Excerpt provided:
★ ★ ★
0F0B TIBETAN MARK INTERSYLLABIC TSHEG The tsheg mark is not restricted to intersyllabic usage, and may occur at the end of a terminal syllable or multiple times as "justifying tshegs" at the end of a line.
0F0C TIBETAN MARK DELIMITER TSHEG BSTAR This character is simply a non-breaking version of the "tsheg" mark (U+0F0B) that is used exclusively between the letter NGA (U+0F44) and the "shad" mark (U+0F0D).
0FD0 TIBETAN MARK BSKA- SHOG GI MGO RGYAN Mistake for TIBETAN MARK BKA- SHOG GI MGO RGYAN (the syllable BSKA- does not naturally occur in Tibetan).
156F CANADIAN SYLLABICS TTH This character looks like an asterisk, and it probably is an asterisk. The imaginary letter TTH was accidentally encoded when someone mistook an asterisk denoting a proper noun as a letter in the Canadian aboriginal script.
1880
1881

MONGOLIAN LETTER ALI GALI ANUSVARA ONE
MONGOLIAN LETTER ALI GALI VISARGA ONE
The ONE in the names of these two characters is spurious. Each of these two characters have two different glyphs forms, which are distinguished by the application or not of U+180B MONGOLIAN FREE VARIATION SELECTOR ONE (FVS-1) :
<1880> ᢀ and <1880 180B> ᢀ᠋ (actually, the former is technically a CANDRABINDU and the latter an ANUSVARA, and even though CANDRABINDU and ANUSVARA are used interchangeably in Mongolian contexts, I would have thought that they should have been encoded separately, as is the case with Tibetan and other Brahmic scripts);
<1881> ᢁ and <1881 180B> ᢁ᠋.
My theory is that in an early draft for the Mongolian block each variant form of these two characters was assigned a separate code point, with names differentiated by ONE and TWO :
MONGOLIAN LETTER ALI GALI ANUSVARA ONE
MONGOLIAN LETTER ALI GALI ANUSVARA TWO
MONGOLIAN LETTER ALI GALI VISARGA ONE
MONGOLIAN LETTER ALI GALI VISARGA TWO
When a decision was later made to unify the variant forms of the two characters and distinguish their variant forms by means of variation selectors, MONGOLIAN LETTER ALI GALI ANUSVARA TWO and MONGOLIAN LETTER ALI GALI VISARGA TWO were deleted, leaving MONGOLIAN LETTER ALI GALI ANUSVARA ONE and MONGOLIAN LETTER ALI GALI VISARGA ONE unchanged.
★ ★ ★
Rows:
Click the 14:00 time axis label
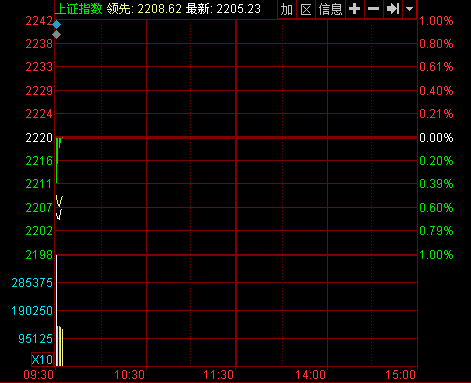Screen dimensions: 471x383 tap(310, 375)
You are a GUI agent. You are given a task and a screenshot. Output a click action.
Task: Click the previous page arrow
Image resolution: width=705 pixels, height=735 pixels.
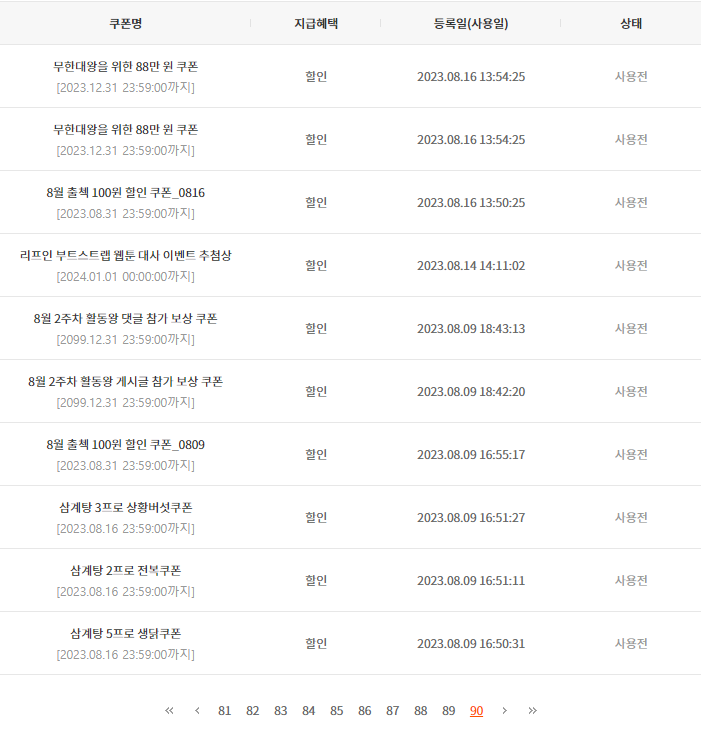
★ ★ ★
Work instructions:
1. According to the excerpt on Unicode character names, what did someone mistake for a letter in the Canadian aboriginal script?
2. Replace "early draft" with "initial proposal" in the excerpt on Unicode character names, and write out the passage that begins at the words "My theory is" and stops after "VISARGA ONE unchanged.".

Responses by task:
1. An asterisk denoting a proper noun.

2.
My theory is that in an initial proposal for the Mongolian block each variant form of these two characters was assigned a separate code point, with names differentiated by ONE and TWO :
MONGOLIAN LETTER ALI GALI ANUSVARA ONE
MONGOLIAN LETTER ALI GALI ANUSVARA TWO
MONGOLIAN LETTER ALI GALI VISARGA ONE
MONGOLIAN LETTER ALI GALI VISARGA TWO
When a decision was later made to unify the variant forms of the two characters and distinguish their variant forms by means of variation selectors, MONGOLIAN LETTER ALI GALI ANUSVARA TWO and MONGOLIAN LETTER ALI GALI VISARGA TWO were deleted, leaving MONGOLIAN LETTER ALI GALI ANUSVARA ONE and MONGOLIAN LETTER ALI GALI VISARGA ONE unchanged.